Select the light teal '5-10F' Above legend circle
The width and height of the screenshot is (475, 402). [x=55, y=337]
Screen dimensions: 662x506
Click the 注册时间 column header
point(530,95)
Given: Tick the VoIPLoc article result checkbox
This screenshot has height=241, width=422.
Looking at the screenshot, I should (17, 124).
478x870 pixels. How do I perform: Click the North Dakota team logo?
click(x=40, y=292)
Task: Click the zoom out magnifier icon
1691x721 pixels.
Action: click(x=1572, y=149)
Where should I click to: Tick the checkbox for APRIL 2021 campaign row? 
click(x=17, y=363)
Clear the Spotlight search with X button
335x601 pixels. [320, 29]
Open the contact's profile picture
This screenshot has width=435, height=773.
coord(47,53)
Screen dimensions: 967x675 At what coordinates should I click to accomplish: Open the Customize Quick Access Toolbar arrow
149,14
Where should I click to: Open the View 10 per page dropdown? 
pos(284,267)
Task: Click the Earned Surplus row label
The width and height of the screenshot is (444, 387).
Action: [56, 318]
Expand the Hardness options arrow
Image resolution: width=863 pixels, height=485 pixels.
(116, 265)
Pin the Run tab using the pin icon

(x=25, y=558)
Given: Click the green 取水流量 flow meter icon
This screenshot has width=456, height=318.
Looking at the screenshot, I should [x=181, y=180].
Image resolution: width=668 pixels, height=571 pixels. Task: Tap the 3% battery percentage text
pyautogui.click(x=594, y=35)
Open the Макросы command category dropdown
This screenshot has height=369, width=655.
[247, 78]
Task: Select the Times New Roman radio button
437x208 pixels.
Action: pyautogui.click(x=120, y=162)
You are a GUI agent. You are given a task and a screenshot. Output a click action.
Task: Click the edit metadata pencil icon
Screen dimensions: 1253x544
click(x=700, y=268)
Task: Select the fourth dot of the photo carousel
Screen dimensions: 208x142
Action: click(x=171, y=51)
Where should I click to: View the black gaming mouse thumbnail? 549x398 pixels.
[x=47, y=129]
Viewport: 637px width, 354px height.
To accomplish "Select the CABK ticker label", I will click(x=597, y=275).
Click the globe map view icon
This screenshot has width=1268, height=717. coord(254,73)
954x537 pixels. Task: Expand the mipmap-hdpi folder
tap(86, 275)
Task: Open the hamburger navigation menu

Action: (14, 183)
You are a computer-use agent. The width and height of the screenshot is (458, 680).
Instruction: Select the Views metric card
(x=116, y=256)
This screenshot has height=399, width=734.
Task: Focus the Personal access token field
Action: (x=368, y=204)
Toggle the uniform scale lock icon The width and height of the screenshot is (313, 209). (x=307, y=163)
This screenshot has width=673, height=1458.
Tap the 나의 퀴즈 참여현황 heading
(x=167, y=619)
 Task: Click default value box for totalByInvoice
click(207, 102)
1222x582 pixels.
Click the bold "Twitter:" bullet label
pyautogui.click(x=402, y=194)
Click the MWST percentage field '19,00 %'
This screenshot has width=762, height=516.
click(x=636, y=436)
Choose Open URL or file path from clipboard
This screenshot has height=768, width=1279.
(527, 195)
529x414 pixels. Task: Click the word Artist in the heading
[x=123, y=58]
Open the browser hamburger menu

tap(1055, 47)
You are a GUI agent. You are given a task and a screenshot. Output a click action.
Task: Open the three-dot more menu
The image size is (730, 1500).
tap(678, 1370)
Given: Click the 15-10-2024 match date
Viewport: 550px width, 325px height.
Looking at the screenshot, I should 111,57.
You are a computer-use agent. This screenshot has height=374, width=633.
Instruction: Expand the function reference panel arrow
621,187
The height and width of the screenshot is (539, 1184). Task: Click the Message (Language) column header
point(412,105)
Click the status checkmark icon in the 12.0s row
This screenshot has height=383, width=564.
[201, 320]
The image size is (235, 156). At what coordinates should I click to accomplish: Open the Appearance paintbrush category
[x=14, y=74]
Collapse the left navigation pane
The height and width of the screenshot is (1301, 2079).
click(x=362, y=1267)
____
Written task
Please copy the stretch of rows from the line containing "Choose Open URL or file path from clipboard" through the line containing "tap(1055, 47)", reproducing each line exactly.

Expected answer
Choose Open URL or file path from clipboard
This screenshot has height=768, width=1279.
(527, 195)
529x414 pixels. Task: Click the word Artist in the heading
[x=123, y=58]
Open the browser hamburger menu

tap(1055, 47)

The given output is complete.